Por Roberto Valenzuela
Una dama de ascendencia española —impecable y elegante— interrumpió una conversación que sosteníamos en el Centro Cuesta del Libro. Entre amigos de tertulia recordábamos cómo nos hicimos comunistas, inspirados por las leyendas de las Hermanas Mirabal, el Che Guevara y Fidel Castro. Ella —familia cercana a Fernández Mármol, vicepresidente del gobierno de Jorge Blanco— escuchaba en silencio, hasta que no pudo contenerse y nos interrumpió:
—Mi familia vino exiliada de España —dijo con firmeza la dama—. Nos unimos a los jóvenes que luchaban contra la dictadura. Y fue ahí cuando apresaron a mi querido tío Chachito.
Chachito, el menor de los hijos de su abuelo, lo “pasearon” por todas las prisiones del régimen: La 40, La Victoria. Al principio le llevaban comida, después lo aislaron. La familia llegó a creerlo muerto. Cuando cayó la dictadura, la OEA ordenó abrir las cárceles y apareció. Aquel carismático “muchachón” que, antes de entrar en los calabozos de la dictadura, era tan elegante que parecía galán de cine, era ya un espectro: demacrado, con el rostro desfigurado y la razón perdida —loco por las torturas.

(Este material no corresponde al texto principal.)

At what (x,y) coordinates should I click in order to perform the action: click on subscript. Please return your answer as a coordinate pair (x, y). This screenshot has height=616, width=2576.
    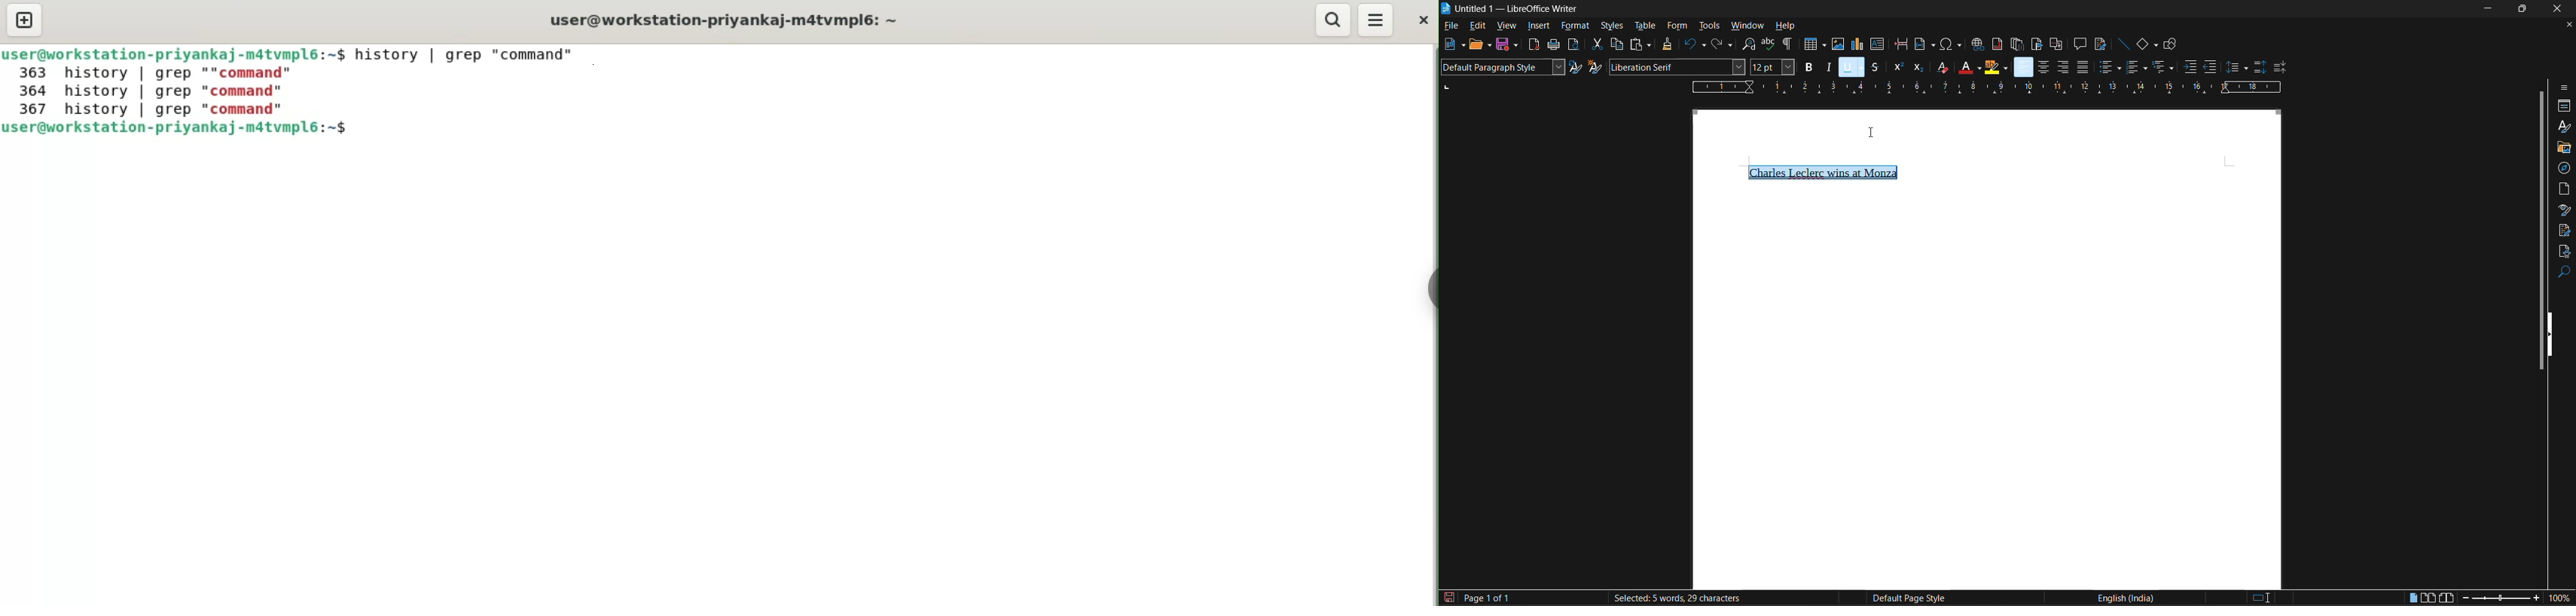
    Looking at the image, I should click on (1920, 68).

De vuelta en su hogar no soportaba puertas cerradas. Le recordaban los barrotes y a los carceleros de Trujillo cerrando la puerta para darle la “pela” del día. Dormía sentado en la galería o vagaba por las calles. Vivía revoloteando los zafacones buscando comida. En las pulperías pedía comida, y su padre, hombre pudiente, dejaba dinero en los colmados para que nadie le negara un plato.
Una vez emprendió a pie el camino de la capital hacia Santiago. Nunca más quiso subir a un vehículo: sentía que cerrar una puerta era volver a la celda. En el trayecto un conductor lo atropelló y lo llevó al hospital. El accidente lo dejó en silla de ruedas. Al final la familia tuvo que ingresarlo en un centro de Haina para ancianos y dementes.
El destino le guardaba una última ironía. Poco antes de morir, Chachito recuperó la razón. Como Don Quijote, vivió loco y murió cuerdo. En sus últimos días se le veía con la guitarra en las manos, entonando tangos de Gardel, con una melancolía que dolía escuchar.
Y así, Chachito se convirtió en un recuerdo vivo de la barbarie trujillista. Su historia susurra desde el pasado: nos recuerda que la libertad es frágil, que el poder absoluto es un monstruo y que ningún país merece revivir la sombra de Trujillo. Porque, mientras la memoria de la resistencia sobreviva, los sin nombre, los héroes desconocidos como Chachito, no mueren. Y el crimen nunca merece la nostalgia de los ignorantes o perversos que vociferan: “¡Aquí hace falta un Trujillo!”.